96% of Multi-unit Restaurants are Planning Expansion Despite Operational Challenges
New research reveals market optimism but recognizes cost management, task completion, and employee training as imperatives to unit growth and operational excellence
News provided byCrunchtime Information Systems, Inc.
Sep 19, 2023, 8:00 AM ET
BOSTON, Sept. 19, 2023 (GLOBE NEWSWIRE) -- Crunchtime, the leading provider of operations management solutions for the restaurant industry, today shared the results of a quantitative research study that revealed that operators have their sights set on growth, with 96% of respondents planning unit expansion over the next 12-18 months.
However, operators see big opportunities for improvement, centered around core areas that drive operational excellence, including:
- Reducing food costs — 74% of operators say they’re aiming to reduce food costs in the next 12-18 months, and shared that food costs are 35% on average—providing a clear benchmark.

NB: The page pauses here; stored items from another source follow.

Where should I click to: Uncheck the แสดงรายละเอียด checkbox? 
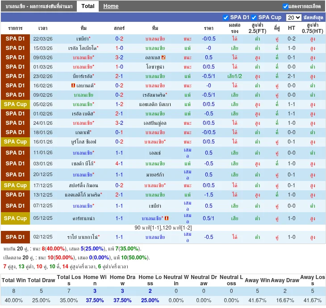coord(286,6)
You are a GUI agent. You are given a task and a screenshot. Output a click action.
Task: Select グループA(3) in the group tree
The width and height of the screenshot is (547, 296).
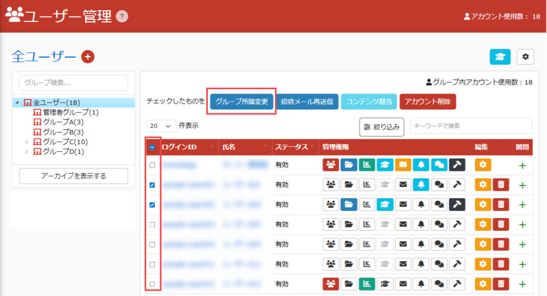point(62,122)
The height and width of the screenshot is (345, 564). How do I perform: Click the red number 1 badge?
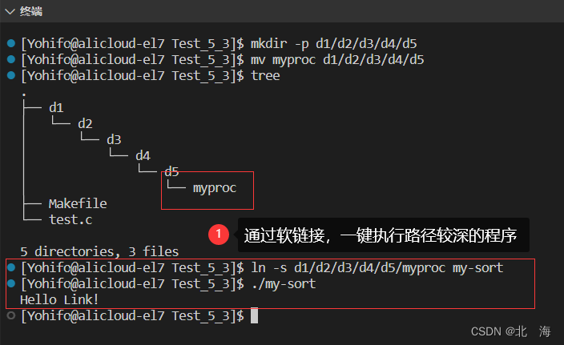pos(218,235)
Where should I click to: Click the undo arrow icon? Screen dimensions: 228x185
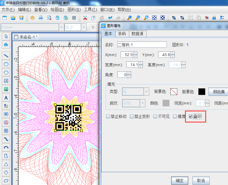(110, 18)
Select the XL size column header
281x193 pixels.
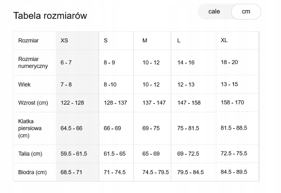point(224,40)
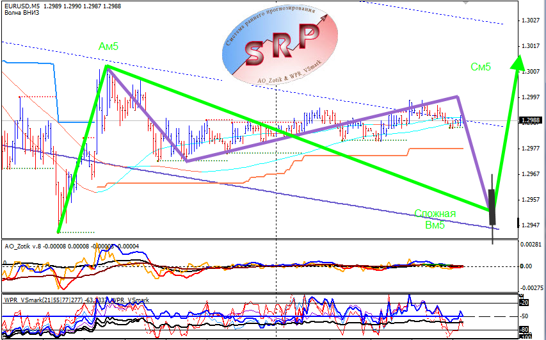Click the current price tag 1.2988

pos(531,120)
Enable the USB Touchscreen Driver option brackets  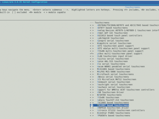(91, 92)
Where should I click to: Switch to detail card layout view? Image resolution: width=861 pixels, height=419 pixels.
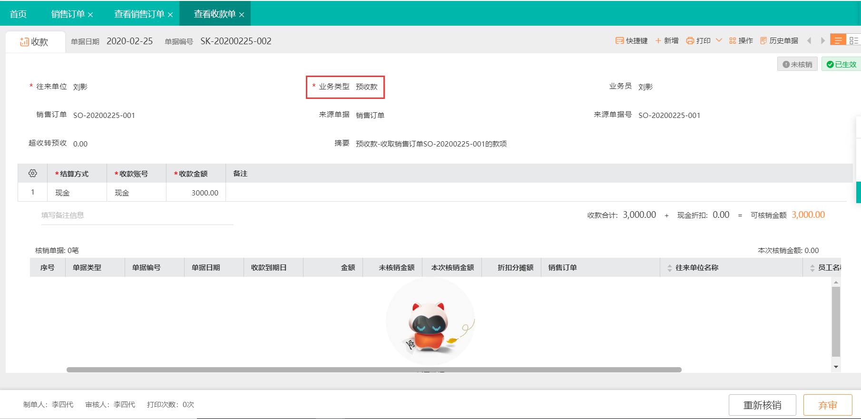point(853,40)
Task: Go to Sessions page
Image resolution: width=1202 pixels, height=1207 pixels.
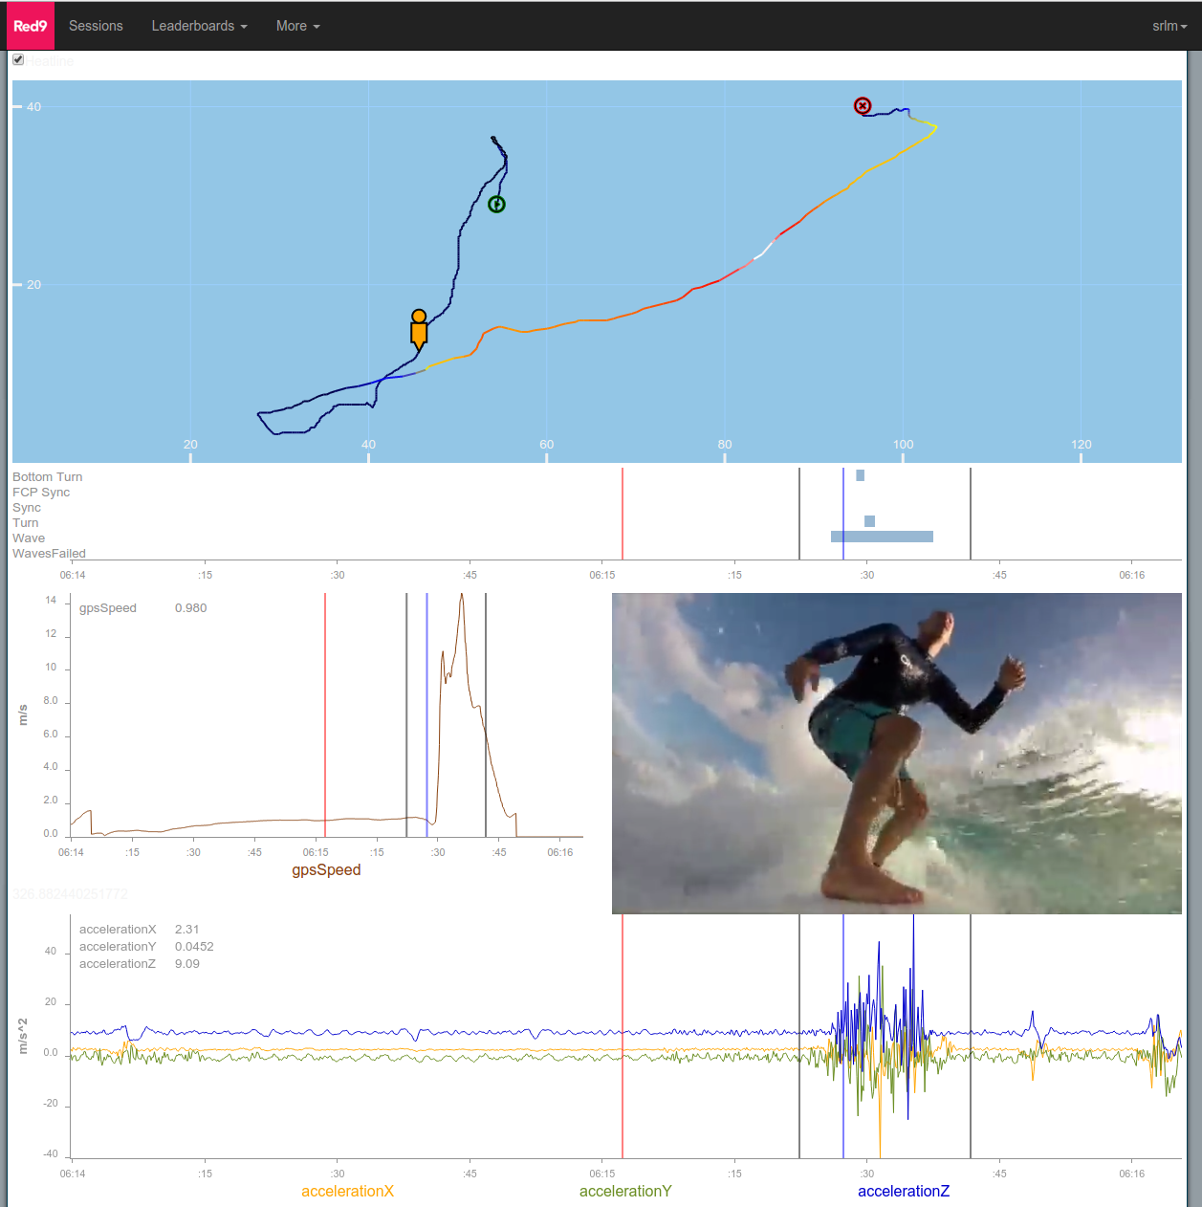Action: (96, 26)
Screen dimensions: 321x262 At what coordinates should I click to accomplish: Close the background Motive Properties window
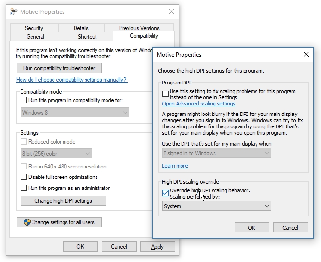click(171, 12)
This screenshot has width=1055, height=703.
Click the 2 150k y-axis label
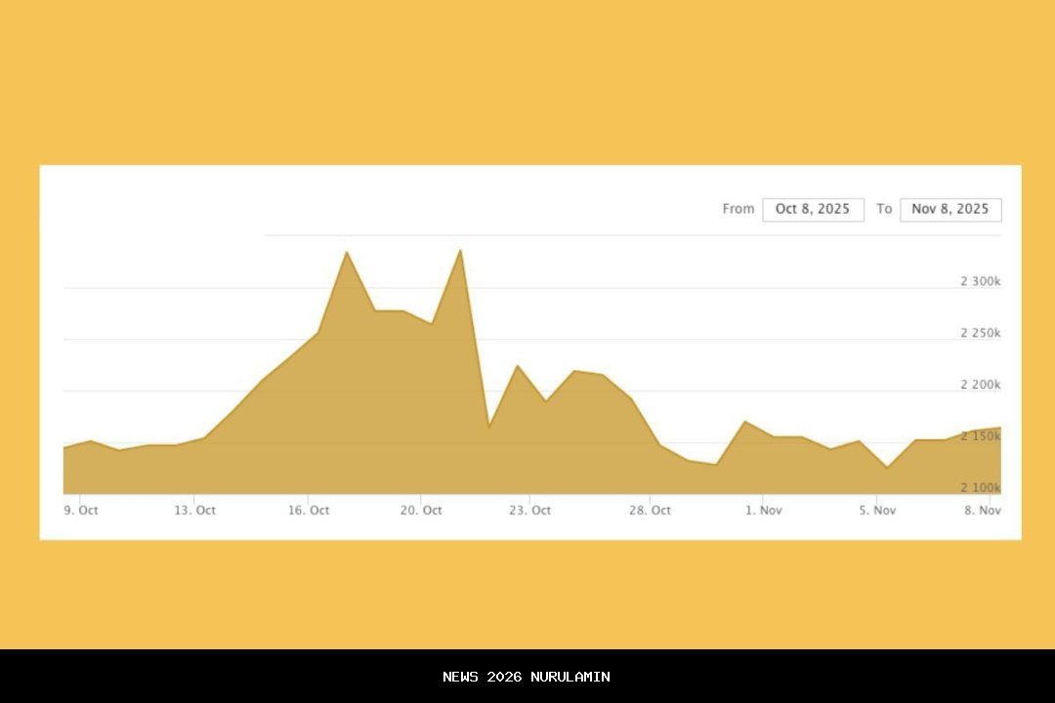980,436
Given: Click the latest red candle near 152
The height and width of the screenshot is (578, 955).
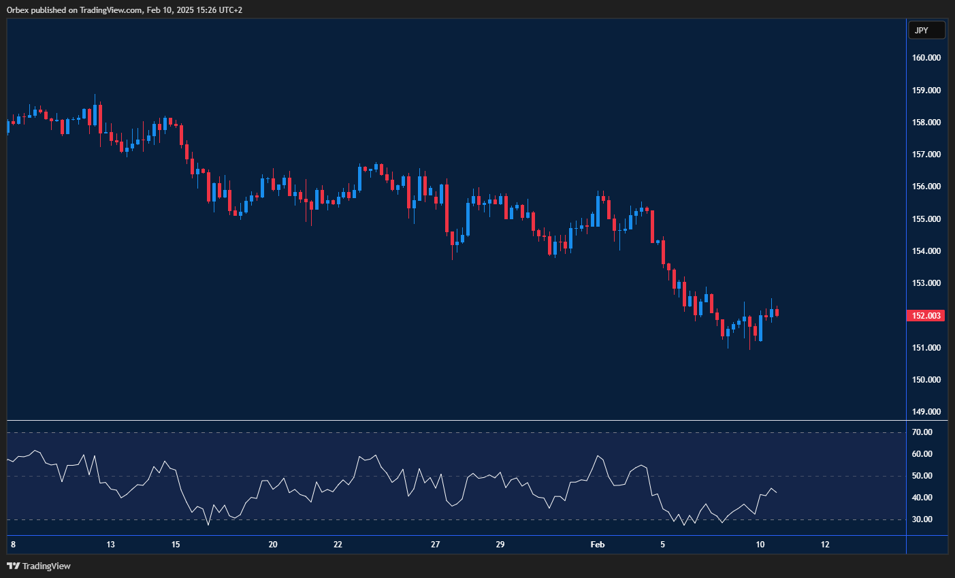Looking at the screenshot, I should [x=777, y=312].
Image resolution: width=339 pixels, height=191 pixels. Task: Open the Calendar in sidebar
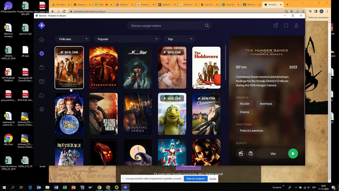(x=42, y=82)
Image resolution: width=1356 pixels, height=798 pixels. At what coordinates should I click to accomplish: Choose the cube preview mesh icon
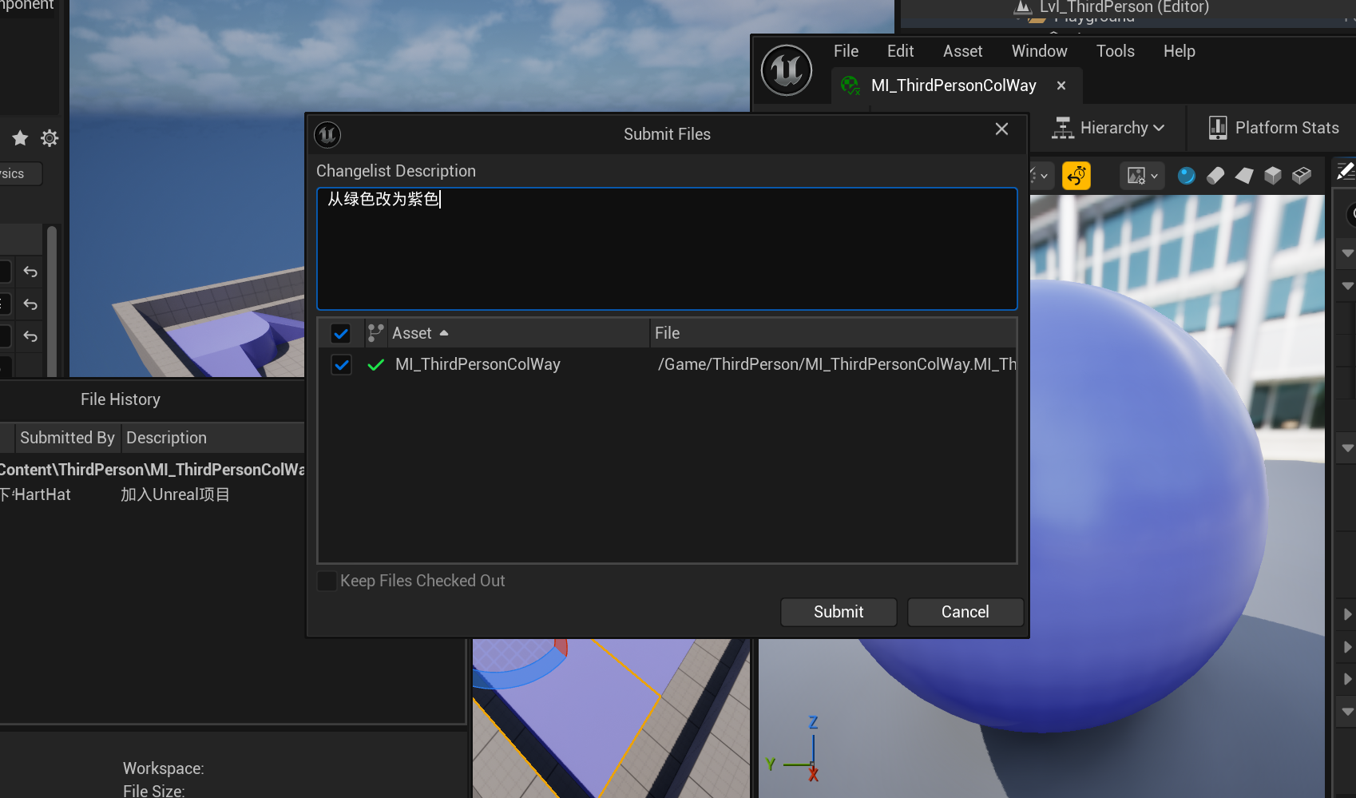pyautogui.click(x=1272, y=176)

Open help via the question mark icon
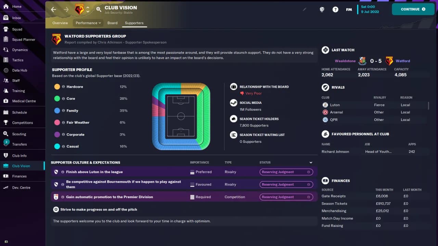[335, 10]
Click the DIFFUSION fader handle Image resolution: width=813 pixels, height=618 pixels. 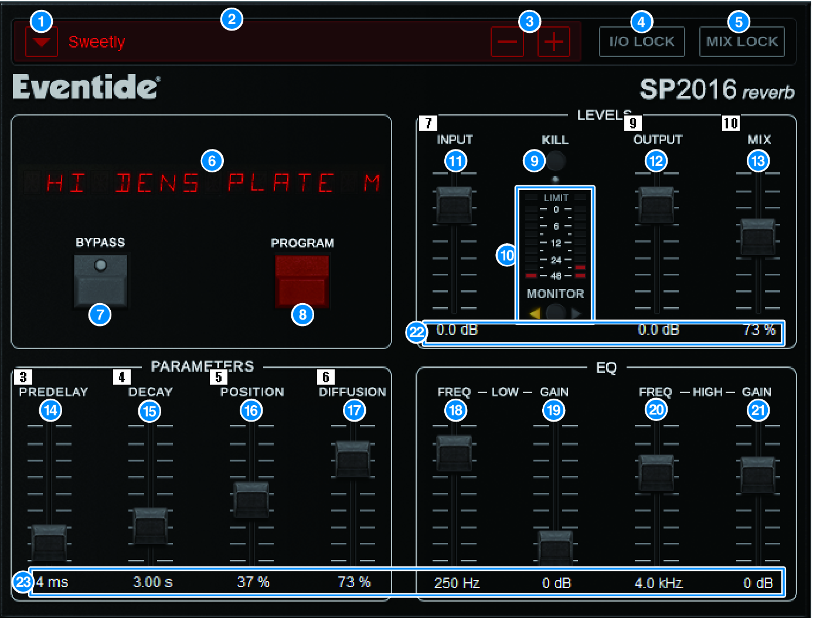coord(353,459)
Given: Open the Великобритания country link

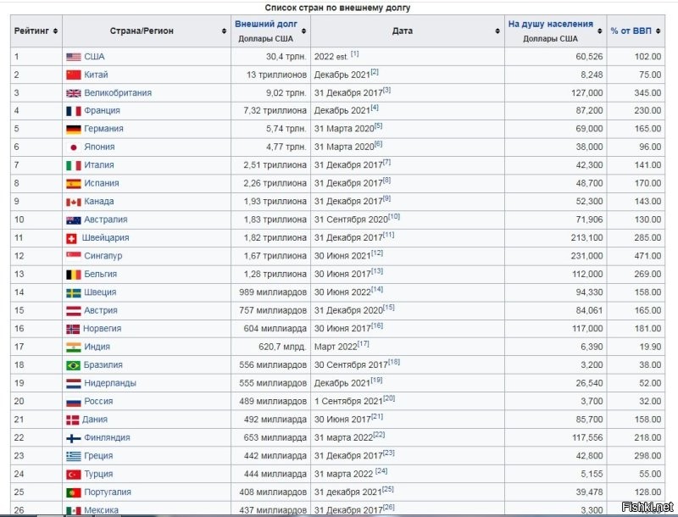Looking at the screenshot, I should [x=117, y=93].
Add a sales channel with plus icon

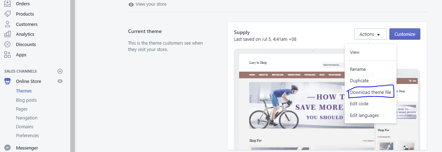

- Improving employee scheduling — Nearly 40% of shifts are insufficiently staffed, underscoring the growing complexity of labor scheduling. Four out of ten respondents are looking to improve sales forecast data to optimize staff scheduling.
- Executing tasks and procedures in stores — Operators estimate that improving operations execution could increase sales by an average of 22%.
- Accelerating employee proficiency — Operators want employees trained one week faster. It currently takes new employees an average of 19 days to become shift-ready, and operators want this reduced to 12 days.
The research study, conducted by EnsembleIQ from May to July of 2023, was based on an anonymous survey of restaurant industry professionals operating a minimum of 10 locations. The pool of 202 respondents included owners, c-suite executives, senior managers, and directors with decision-making authority or influence across full-service, fast casual, and quick-service restaurants.
“To be positioned for future growth, restaurant brands need to focus on two key operational levers–getting a tight handle on profitability and creating a great guest experience–across every location,” said John Raguin, Chief Executive Officer of Crunchtime. “The research findings show there are still tremendous opportunities to improve operations in terms of food cost, staffing, task execution, and training.”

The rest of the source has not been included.